Consigne 1: Reproduisez mot pour mot le texte sur l'arrêt de la Cour de justice de l'Union européenne au sujet des violences de genre.

##### Page #####

Pour la première fois, la Cour de justice de l’Union européenne reconnaît les "violences de genre" comme un motif de protection internationale. Les femmes sont désormais considérées, dans leur ensemble, comme un "groupe social" au sens de la Convention de Genève, qui définit les contours du statut de réfugié.

C’est une décision de justice forte. Un point d’appui pour toutes les femmes fuyant des violences liées à leur genre qui demandent l’asile dans l’Union européenne (UE). La Cour de justice de l’Union européenne (CJUE) affirme, dans son arrêt du 16 janvier 2024, que la violence à l’encontre des femmes parce qu’elles sont femmes constitue une persécution ouvrant droit à une protection internationale - donc, au statut de réfugiée.

##### Entrées à traiter #####

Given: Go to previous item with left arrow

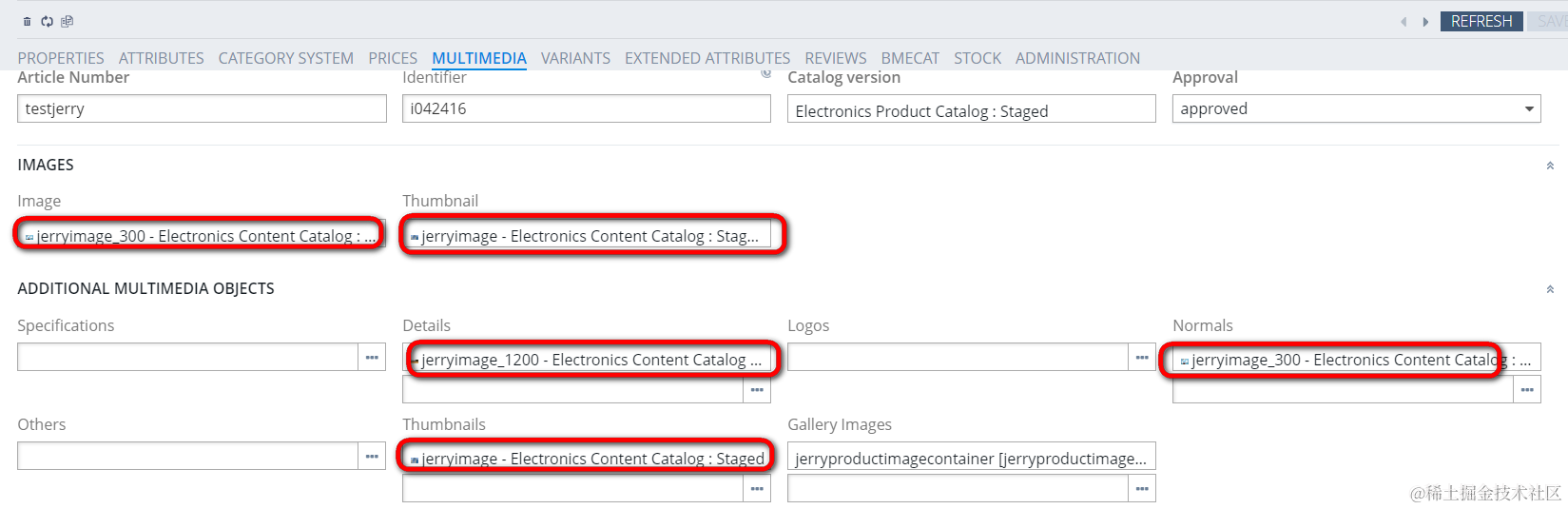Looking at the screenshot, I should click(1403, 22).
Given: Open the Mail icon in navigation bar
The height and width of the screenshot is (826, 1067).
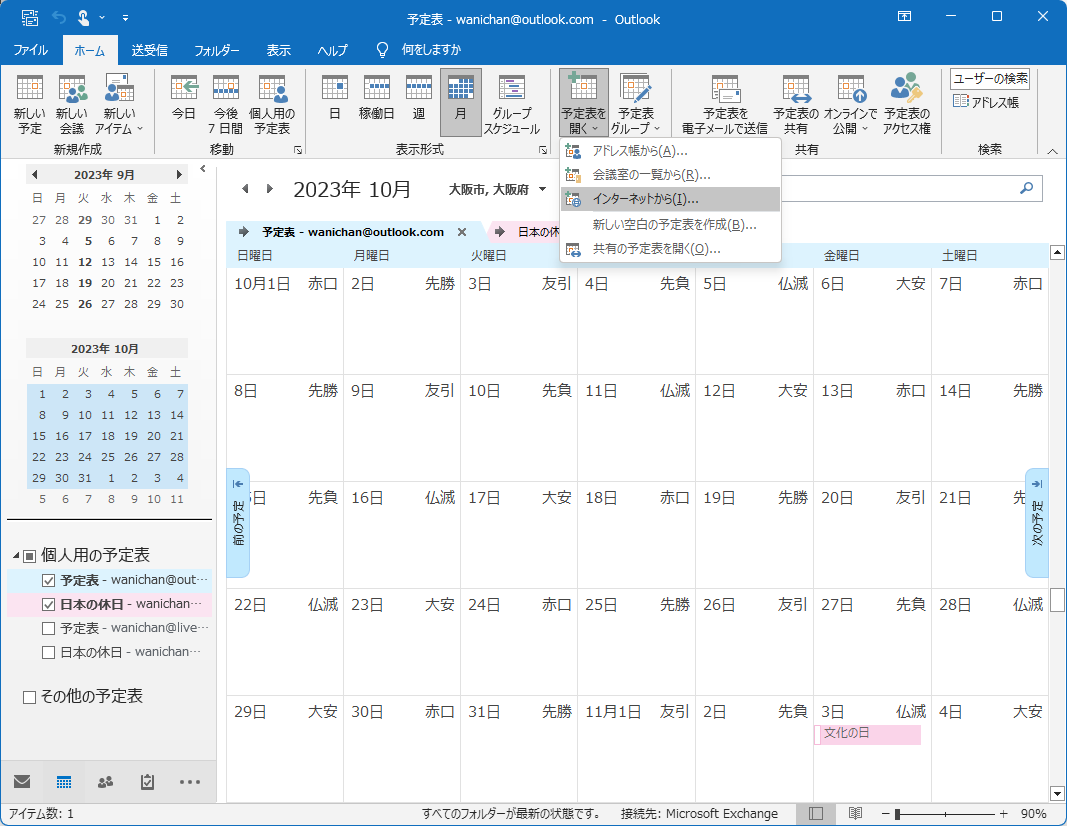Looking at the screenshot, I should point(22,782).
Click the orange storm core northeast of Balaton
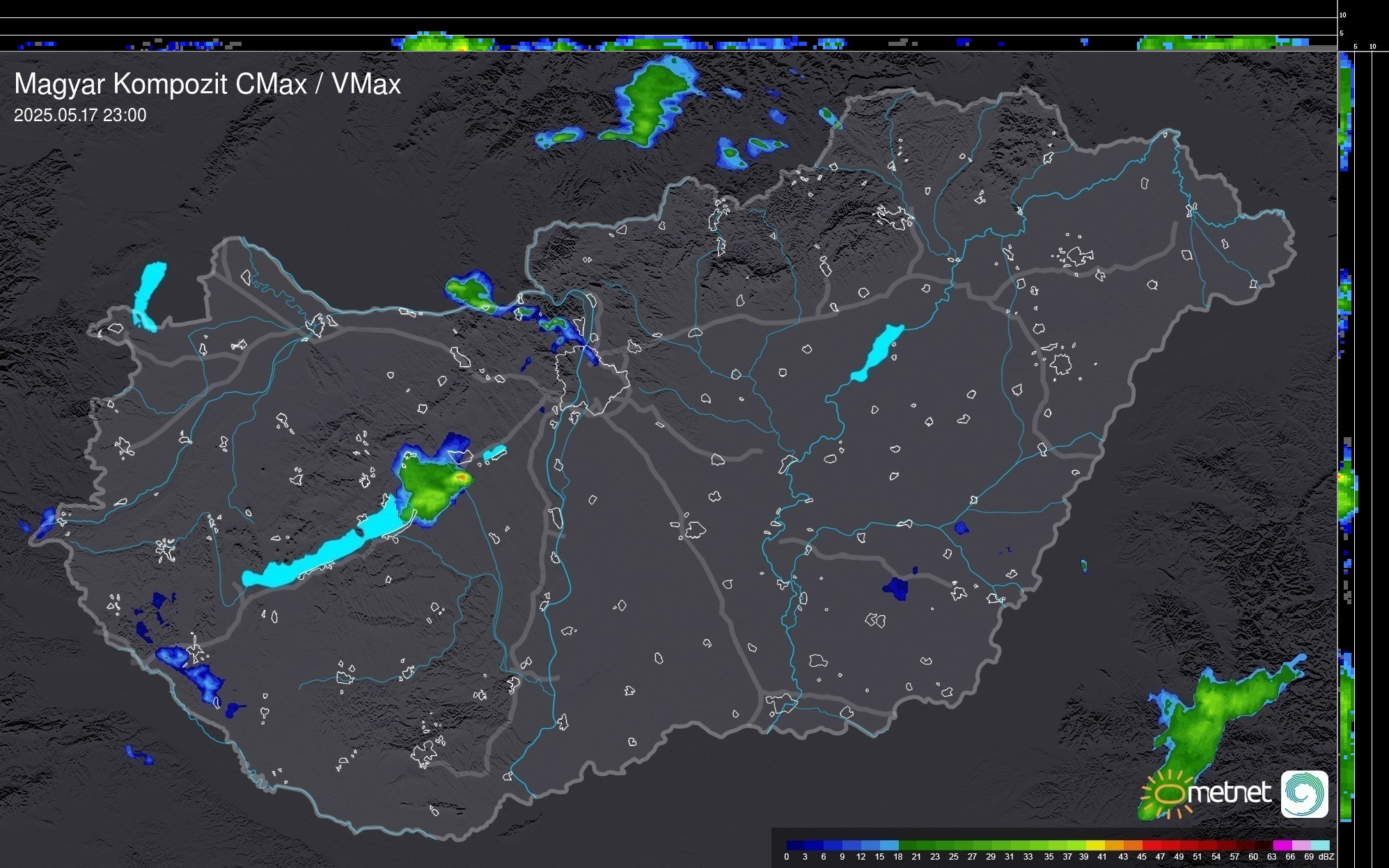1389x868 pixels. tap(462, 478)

#####

Consigne 2: Recopiez à l'identique toutes les lignes des entrées ci-dessus, mais sans y mettre les images.

Réponse 1:
Pour la première fois, la Cour de justice de l’Union européenne reconnaît les "violences de genre" comme un motif de protection internationale. Les femmes sont désormais considérées, dans leur ensemble, comme un "groupe social" au sens de la Convention de Genève, qui définit les contours du statut de réfugié.

C’est une décision de justice forte. Un point d’appui pour toutes les femmes fuyant des violences liées à leur genre qui demandent l’asile dans l’Union européenne (UE). La Cour de justice de l’Union européenne (CJUE) affirme, dans son arrêt du 16 janvier 2024, que la violence à l’encontre des femmes parce qu’elles sont femmes constitue une persécution ouvrant droit à une protection internationale - donc, au statut de réfugiée.

Réponse 2:
Given: Go to previous item with left arrow

Looking at the screenshot, I should click(1403, 22).
Given: Open the Mail icon in navigation bar
The height and width of the screenshot is (826, 1067).
Looking at the screenshot, I should point(22,782).
Click the orange storm core northeast of Balaton
1389x868 pixels. tap(462, 478)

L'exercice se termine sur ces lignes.